Ask the student to read the problem aloud and explain what the question is asking. Then ask what they already tried. Most stuck moments come from skipping a step or misreading the problem, not from missing knowledge.
Treat math like a skill, not a talent. Praise specific effort, such as redoing a problem or checking work, instead of saying someone is or is not a math person. Steady practice in short sessions beats long cram nights.
Yes. Quick recall of basic facts frees up brain space for the harder steps in algebra and geometry. If facts feel slow, five minutes a day of flashcards or a fact app makes a real difference within a few weeks.

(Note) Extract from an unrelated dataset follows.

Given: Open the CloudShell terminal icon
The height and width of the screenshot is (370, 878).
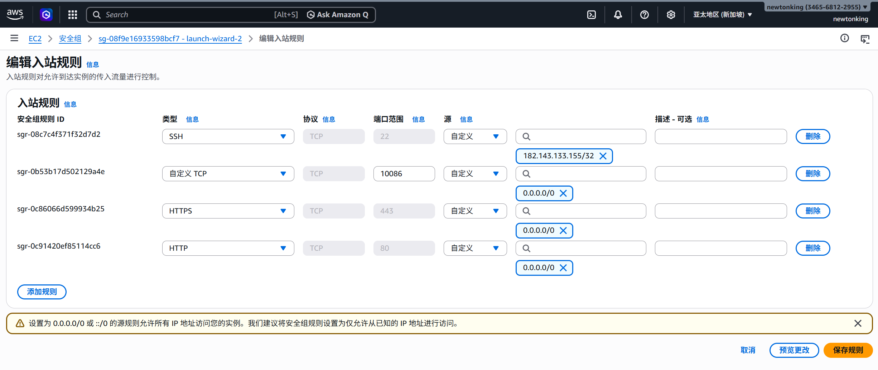Looking at the screenshot, I should (592, 15).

A common arc is units and quantities, then linear equations and functions, then systems, then exponential functions, then quadratics, and statistics woven through. Save quadratics for the second semester so students have time to build fluency with factoring and graphing.
Fraction operations, signed numbers, and solving multi-step equations show up as the biggest gaps. Build short warm-ups that revisit these all year instead of waiting for a unit test to expose the problem.
Start with diagrams students mark up by hand and informal arguments before introducing two-column format. Tie each theorem to a construction or a measurement task so students see why the statement has to be true, not just that it is.
Students should solve problems they have not seen before, choose a reasonable method, and explain their thinking. Memorized procedures alone are not enough. Look for students who can move between graphs, tables, equations, and words.
Look at recent quizzes and tests, not just the report card. A student ready to move on can redo a missed problem after a short hint and explain what changed. If most problems still need a full reteach, talk with the teacher about summer review.